I've been working on a data set with binary outcome. Logistic regression was used to fit the outcome with several covariates, all of which are categorical variables.
I tried to assess the goodness-of-fit of the logistic model to the data using the Pearson's chi-square and deviance statistics, however none of them showed the model fit to the data (p-values < 0.0001). I also used Hosmer and Lemeshow (HL) test, the results is similar with p-value < 0.0001. In order to improve the model's fit, I then added the interactions between the main effects into the model, after adding all possible interactions the fit didn't improve a lot and p-values are still < 0.0001.

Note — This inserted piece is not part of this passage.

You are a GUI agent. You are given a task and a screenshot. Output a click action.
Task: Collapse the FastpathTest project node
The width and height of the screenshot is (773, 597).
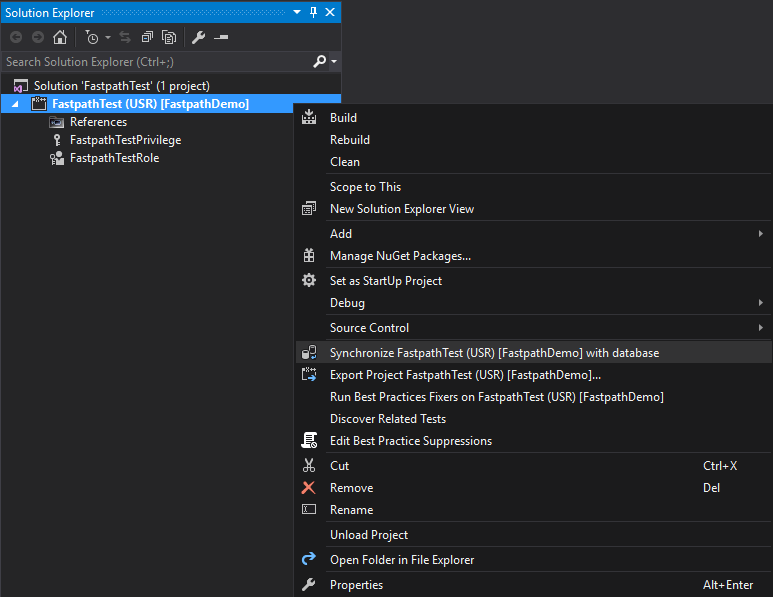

Deviance and Pearson Goodness-of-Fit Statistics
Criterion Value DF Value/DF Pr > ChiSq
Deviance 29693.7476 4384 6.7732 <.0001
Pearson 31175.7340 4384 7.1113 <.0001
Number of unique profiles: 4409
I remember that we can always make the model fit by making it more complex but wondering how should I proceed? Does it make sense to include polynomial terms of the categorical variables? Or make the model non-linear? (I'm reluctant to do these as it would be hard to interpret the results.)
Here is a brief summary of the data I'm working on
Number of Observations 495851
Number of Events 105069
I'm also wondering if it's because the sample size is too large so that it's hard to find a relative simple more that fits to the data?
Thanks!